Grup aşamasının sıkıcılığına rağmen EURO 2016 geleceğe taşınacak hikâyeler de bıraktı. Şampiyon Portekiz’den başlayalım. Grup aşamasını kötü futboluyla ve üç beraberlikle atlatan Portekiz ikinci turda Hırvatistan’ı uzatma devrelerinin sonunda geçti. Çeyrek finalde Polonya’yı penaltıların ardından mağlup eden Portekiz turnuvada 90 dakikanın sonundaki ilk ve tek galibiyetini Galler’e karşı aldı. Finalde grubunu lider olarak bitiren, ardından sırasıyla İrlanda ve İzlanda’yı eleyip yarı finalde son Dünya Şampiyonu Almanya’yı 2-0 ile geçen ev sahibi Fransa’yla karşılaşan Portekiz, Ronaldo’nun henüz ilk yarıda sakatlanıp oyundan çıkmasına rağmen uzatmalarda Eder’in attığı golle şampiyon oldu. Final maçının en çok akılda kalan anı karşılaşmanın sonuna doğru Ronaldo’nun teknik direktör Fernando Santos’un yanında bir yardımcı gibi kenardan arkadaşlarını yönettiği dakikalardı.

Portekiz’in ardından İzlanda ve Galler için de birer paragraf açmak gerek. İzlanda bu turnuvada tarihinin ilk şampiyona deneyimini yaşadı. Geçtiğimiz günlerde yayınlanan FIFA sıralamasında 22.sırada yer alan İzlanda Milli Takımının oyuncularının “piyasa değeri” ilk 25’te yer alan takımlardan Macaristan dışındakilerin hepsinin gerisinde. Sıralamada 19.olan Türkiye’nin değeri İzlanda’nın neredeyse 4 katı! Nüfus ve iklim gibi olumsuzlukları 2000’lerin ikinci yarısında yaptığı yatırımlarla lehine çeviren İzlanda, henüz “endüstrileşmiş” futbolla bütünleşmediğinden bu sporun romantik tutkunlarına umut veriyor. Grup aşamasında Avusturya ve Portekiz’i geride bırakan İzlanda ikinci turda çok daha büyük bir sürprize imza atarak İngiltere’yi turnuvanın dışına itti.
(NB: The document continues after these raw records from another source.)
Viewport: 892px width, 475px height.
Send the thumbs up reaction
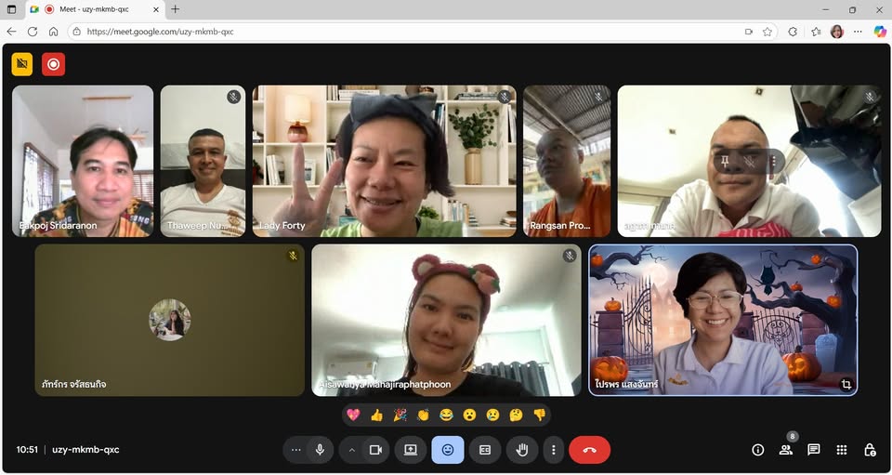tap(376, 415)
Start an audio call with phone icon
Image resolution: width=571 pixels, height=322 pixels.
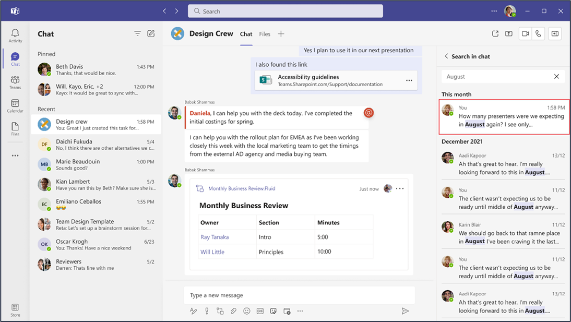coord(538,33)
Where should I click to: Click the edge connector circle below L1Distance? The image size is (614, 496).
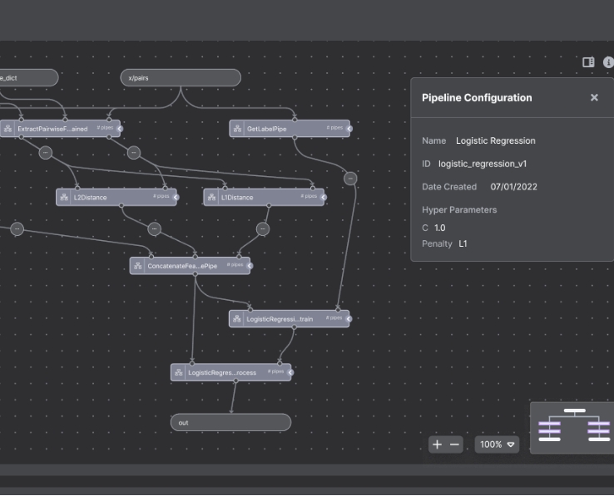tap(263, 228)
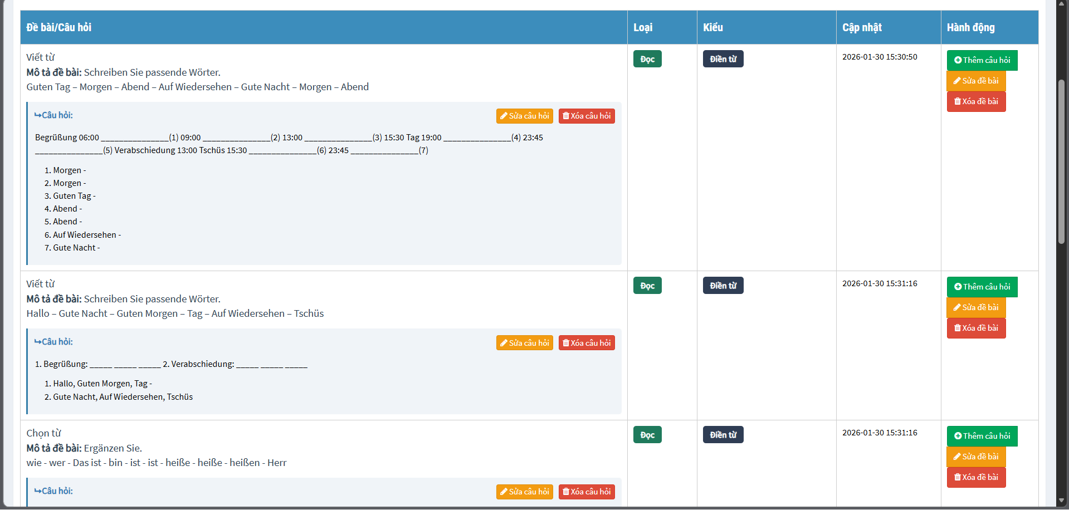
Task: Click the 'Cập nhật' column header
Action: (862, 27)
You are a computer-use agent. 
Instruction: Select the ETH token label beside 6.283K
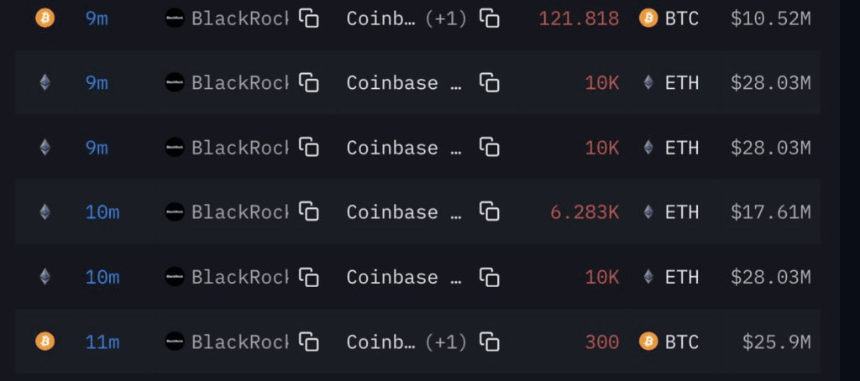681,212
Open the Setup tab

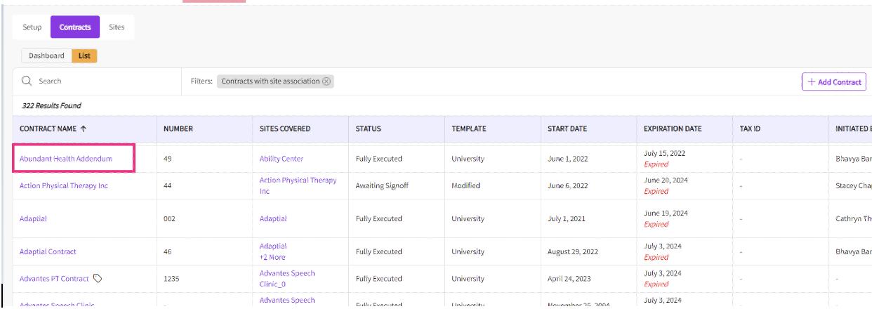coord(32,27)
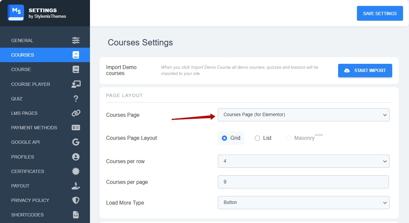Image resolution: width=409 pixels, height=223 pixels.
Task: Go to the Shortcodes menu item
Action: 27,215
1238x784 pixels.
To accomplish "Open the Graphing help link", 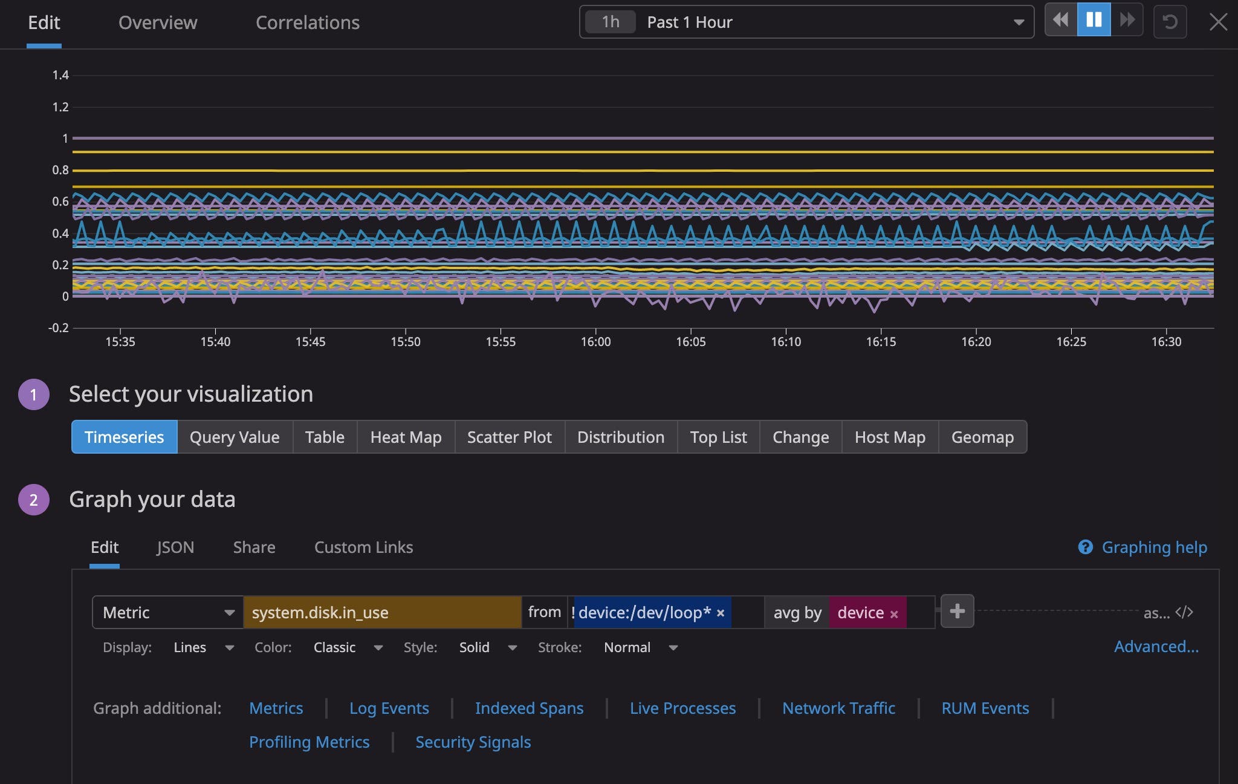I will 1153,547.

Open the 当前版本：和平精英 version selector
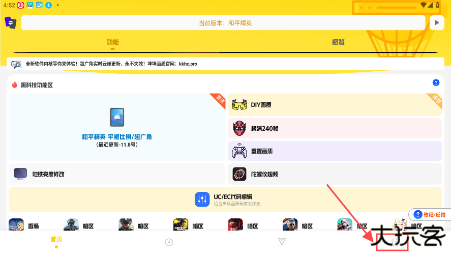pos(223,23)
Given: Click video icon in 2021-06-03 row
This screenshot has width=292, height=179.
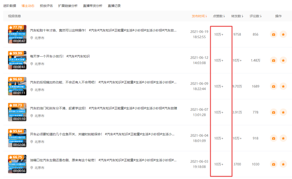Looking at the screenshot, I should pyautogui.click(x=274, y=164).
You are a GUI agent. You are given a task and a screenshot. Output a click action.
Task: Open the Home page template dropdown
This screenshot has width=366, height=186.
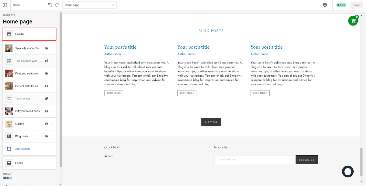[90, 5]
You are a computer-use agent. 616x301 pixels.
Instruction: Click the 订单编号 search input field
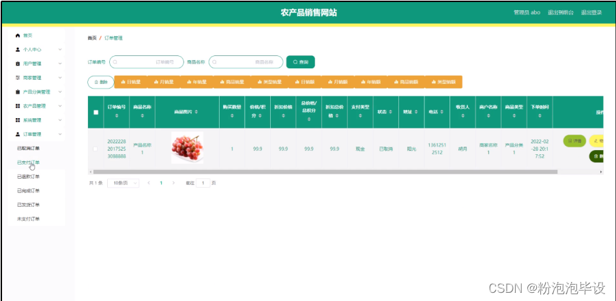coord(146,62)
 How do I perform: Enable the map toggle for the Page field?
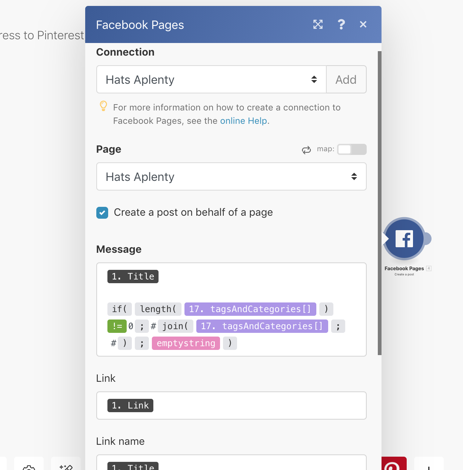coord(352,149)
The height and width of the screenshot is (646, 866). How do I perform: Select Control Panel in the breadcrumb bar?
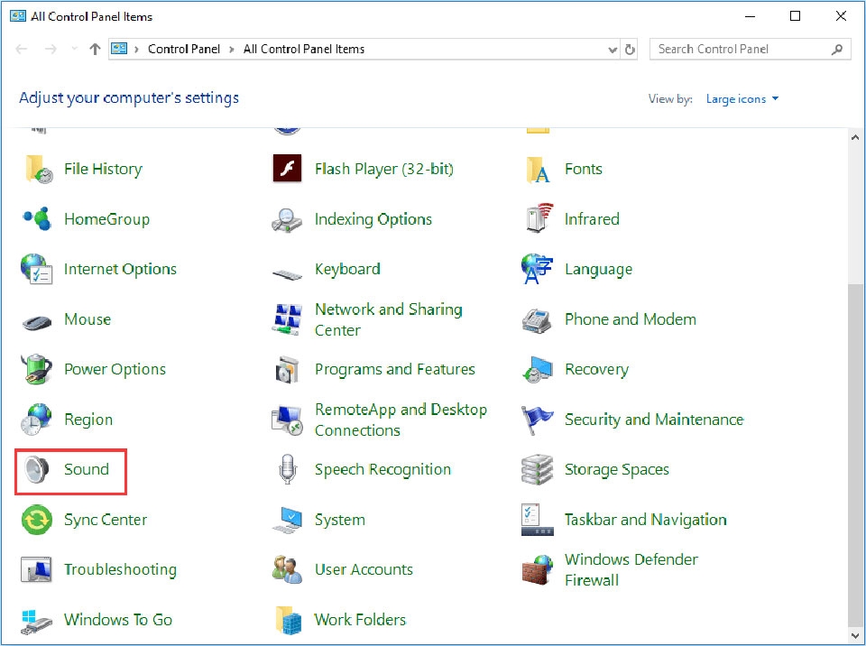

Ne yazık ki İzlanda’nın peri masalı çeyrek finalde Fransa karşısında sona erdi.

1958 Dünya Kupası dışında hiçbir uluslararası turnuvada yer alamayan Galler, İzlanda ile birlikte EURO 2016’nın en önemli hikâyelerinden birini yazdı. Yıldız oyuncusu Gareth Bale’in öncülüğünde grup aşamasını İngiltere’nin önünde lider olarak tamamlayan Galler ikinci turda Kuzey İrlanda’yı mağlup etti. Bale ve arkadaşları asıl sürprizi çeyrek finalde yaptılar ve turnuvaya “altın nesil” ile gelen favorilerden Belçika’yı geçtiler. Yarı finalde ise şampiyon Portekiz’e elendiler.
Gelelim Türkiye’ye... Turnuvaya “icat edilmiş” bir statüyle en iyi 3.olarak katıldık. Her turnuvada olduğu gibi teknik direktöründen futbolcusuna çok iddialıydık. “Biz bitti demeden bitmez” sloganıyla Eyfel Kulesini her maç kırmızı-beyaza boyamayı başardık! İlk iki maçta rakip ceza sahasına giremesek de gündemimiz “turnuva sonrası hesap sorma” ve “prim vaatleri” idi. Çek Cumhuriyeti’ni mağlup ettiğimiz son maç hiçbir işe yaramadı ve turnuvadan İtalyanların deyimiyle “bidon” olarak ayrıldık!